The species E. orbicularis has become rare in most countries even though it is widely distributed in Europe. The building of roads and driving of cars through natural habitats is a possible factor that threatens the populations of the European pond turtle. Road networks and traffic often carry complex ecological effects to animal populations such as fragmenting natural habitats and creating barriers for animal movement. Mortality on the road is most likely due to females selecting nests near roads which places a potential danger for the hatchlings as well. Hatchlings that wander too closely to roads are more likely to be killed and put the future population in danger. Although the possibility of roads being a major causation for the mortality of E. orbicularis is a rare phenomenon, long-term monitoring is necessary.

Introduced exotic species such as Trachemys scripta scripta and T. s. elegans, known commonly as Florida turtles, also put in danger the native Emys species in many parts of Spain (and possibly in other parts of southern Europe), since these exotic turtles are bigger and heavier than the native pond turtles. The usual life span of E. orbicularis is 40–60 years. It can live over 100 years, but such longevity is rare.

Hatchlings and eggs are preyed upon by various animals including: herons, raccoons, bears (Ursus), kingsnakes (Lampropeltis), ghost crabs, hermit crabs, domestic dogs, gulls (Laridae), alligators (Alligatoridae), crocodiles (Crocodylidae), foxes (Canidae), rats (Rattus), cats (Felis), and cormorants. Young turtles are at risk of becoming prey to predacious fish species as well.

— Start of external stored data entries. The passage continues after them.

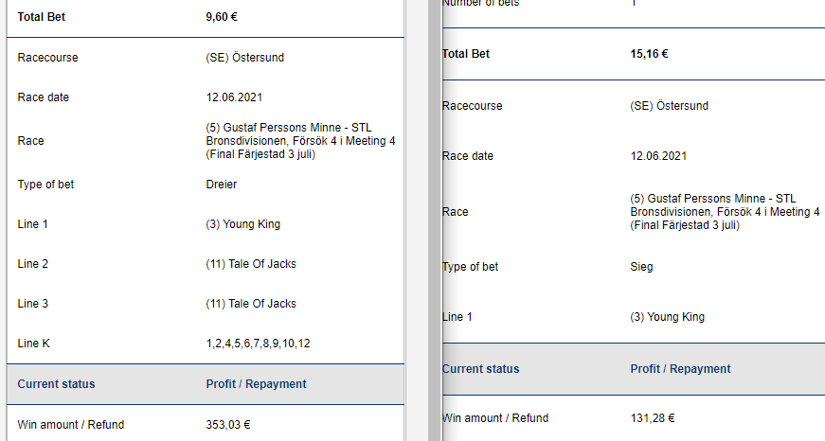Click (3) Young King on Line 1 left

point(242,224)
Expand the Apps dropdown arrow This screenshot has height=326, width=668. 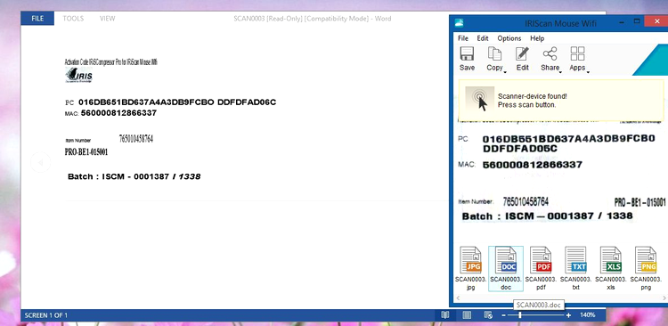[588, 72]

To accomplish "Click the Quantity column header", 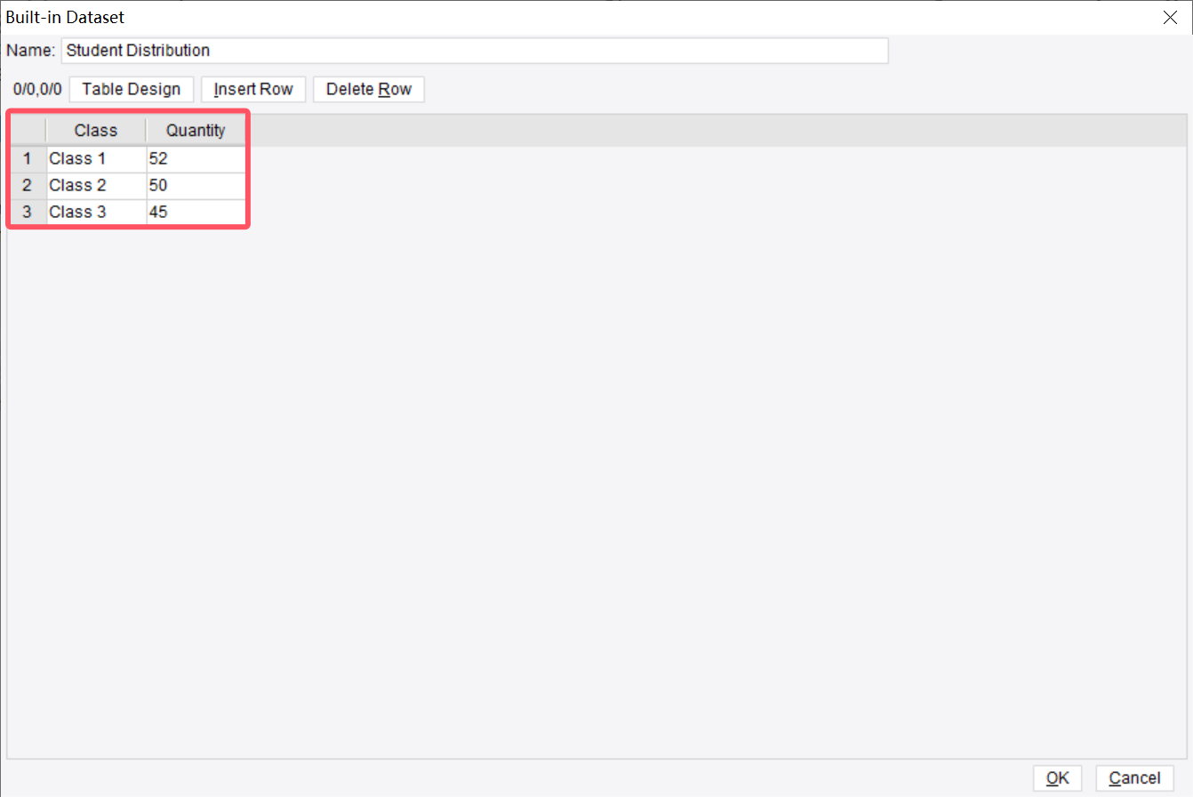I will tap(196, 130).
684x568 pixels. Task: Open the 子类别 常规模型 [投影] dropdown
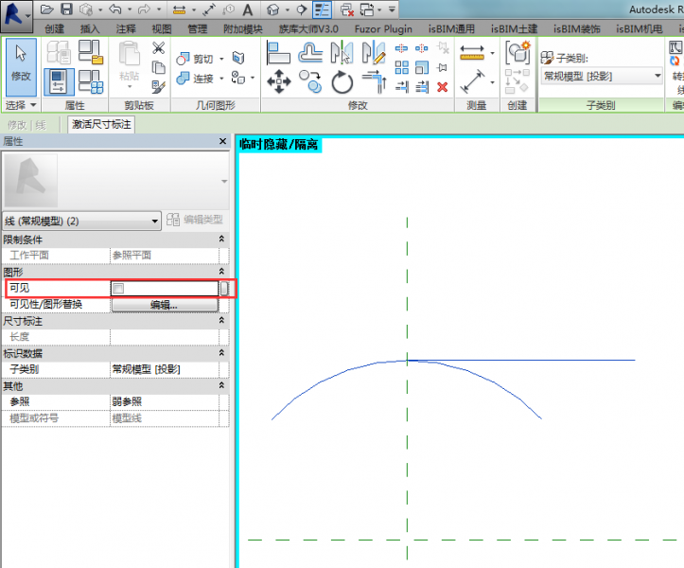tap(658, 76)
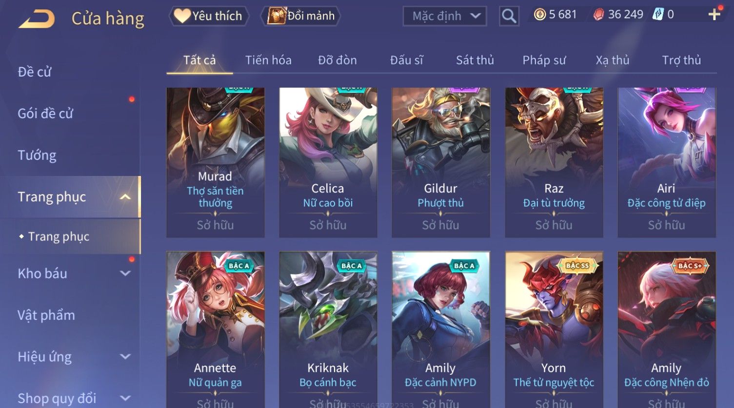The height and width of the screenshot is (408, 734).
Task: Click the back arrow icon
Action: click(37, 19)
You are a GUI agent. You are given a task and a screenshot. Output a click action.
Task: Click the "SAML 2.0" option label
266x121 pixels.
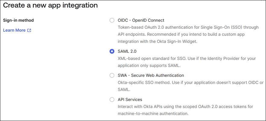pyautogui.click(x=127, y=51)
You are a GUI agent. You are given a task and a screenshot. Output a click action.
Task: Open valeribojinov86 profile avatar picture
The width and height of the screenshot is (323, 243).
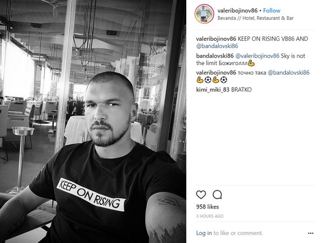[x=205, y=14]
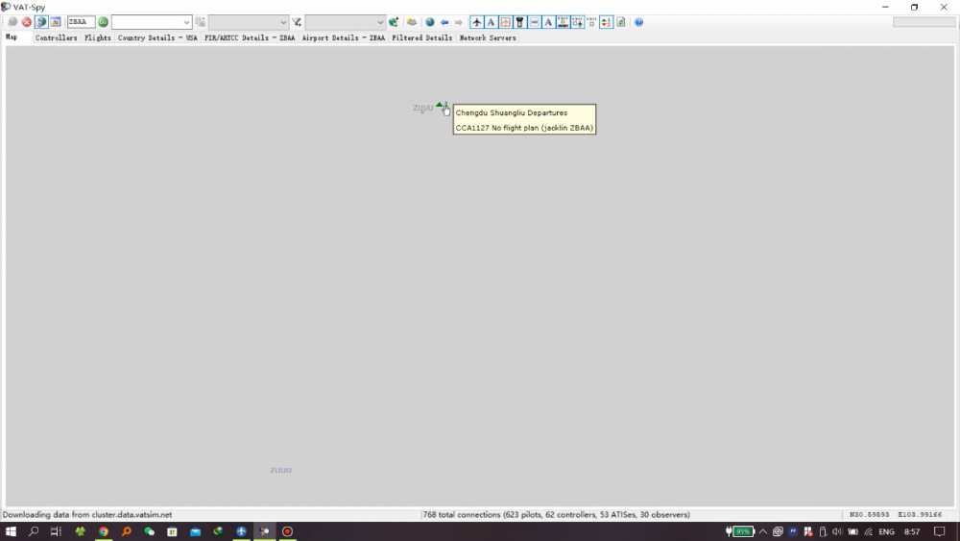The image size is (960, 541).
Task: Click the globe icon in toolbar
Action: click(430, 22)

Adult European pond turtles are subject to attack by wild dogs, coyotes, carnivorous birds, and humans.

===Parasites===

E. orbicularis hosts several species of parasites, including Haemogregarina stepanovi, monogeneans of the genus Polystomoides, vascular trematodes of the genus Spirhapalum, and many nematode species.

==Human impact==

Historically, E. orbicularis had been maintained as pets; however, this practice has been restricted due to protection laws. Ownership of wild caught specimens is prohibited. Only registered captive bred specimens may be owned by private individuals. Due to human impact, the European pond turtle has been found to be relocated in areas distant from its origin. However, it is possible to localize and indicate a region of origin with genetic testing.

The population of E. orbicularis in Ukraine is listed under Appendix III of the Convention on International Trade in Endangered Species of Wild Fauna and Flora (CITES).